SOURCE MATERIAL
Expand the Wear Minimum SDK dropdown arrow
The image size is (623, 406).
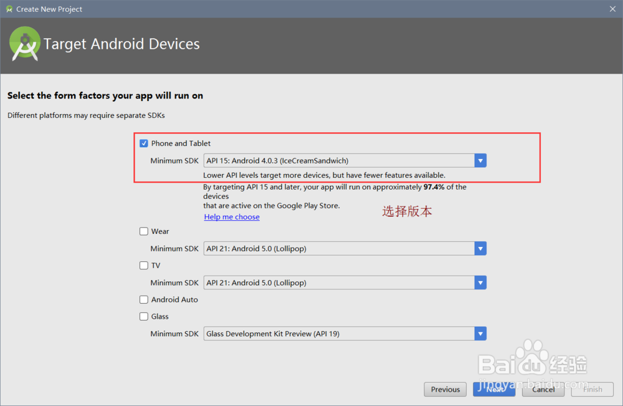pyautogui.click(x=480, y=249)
==
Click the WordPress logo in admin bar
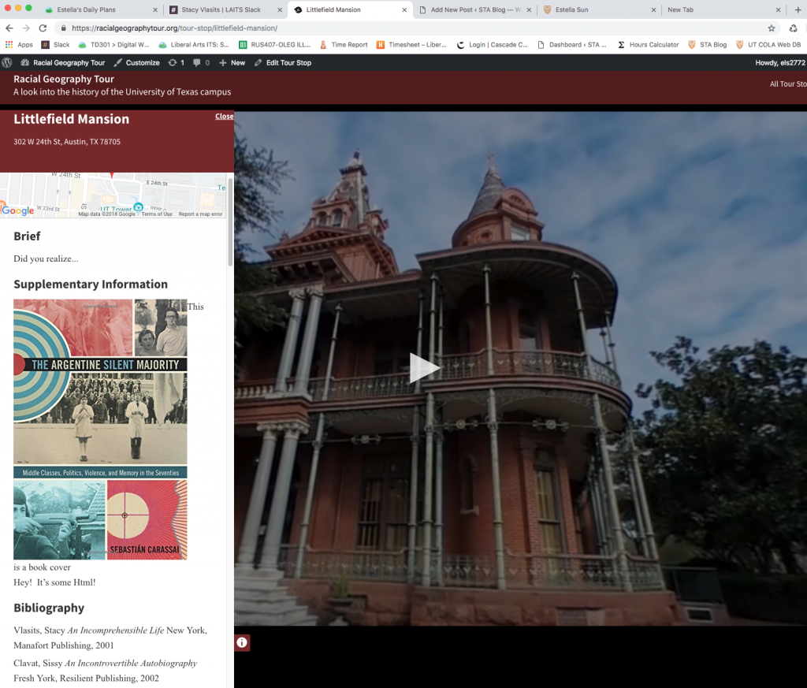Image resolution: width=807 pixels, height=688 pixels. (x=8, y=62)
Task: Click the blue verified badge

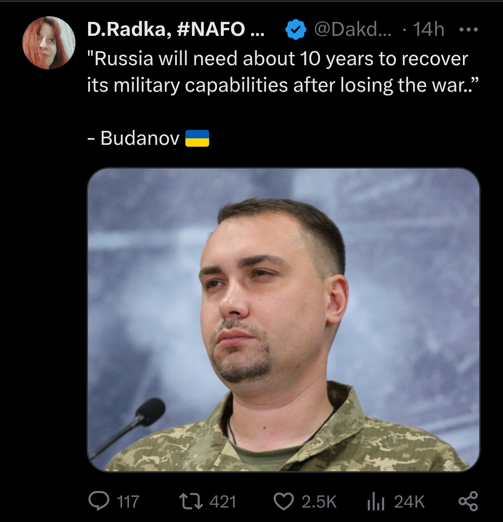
...
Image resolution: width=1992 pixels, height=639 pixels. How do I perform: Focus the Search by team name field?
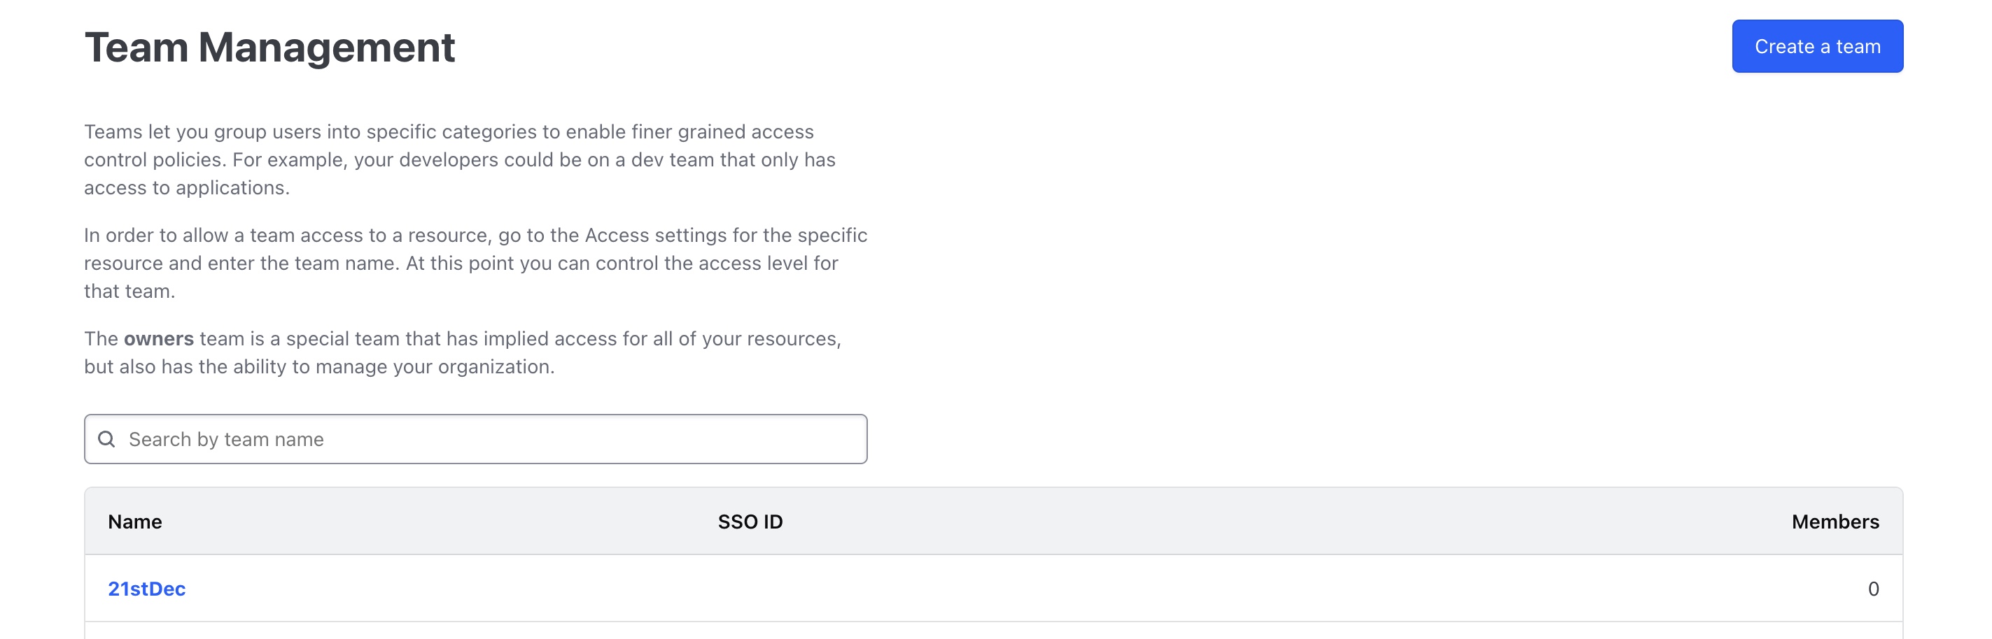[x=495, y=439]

WORK ITEM
Within the listing above, the lines from the one with "Click the WordPress logo in admin bar" through the one with "Task: Click the blue verified badge" are to be given again word for word. Do not include pictures.

RESPONSE AREA
Click the WordPress logo in admin bar
Image resolution: width=807 pixels, height=688 pixels. (x=8, y=62)
Task: Click the blue verified badge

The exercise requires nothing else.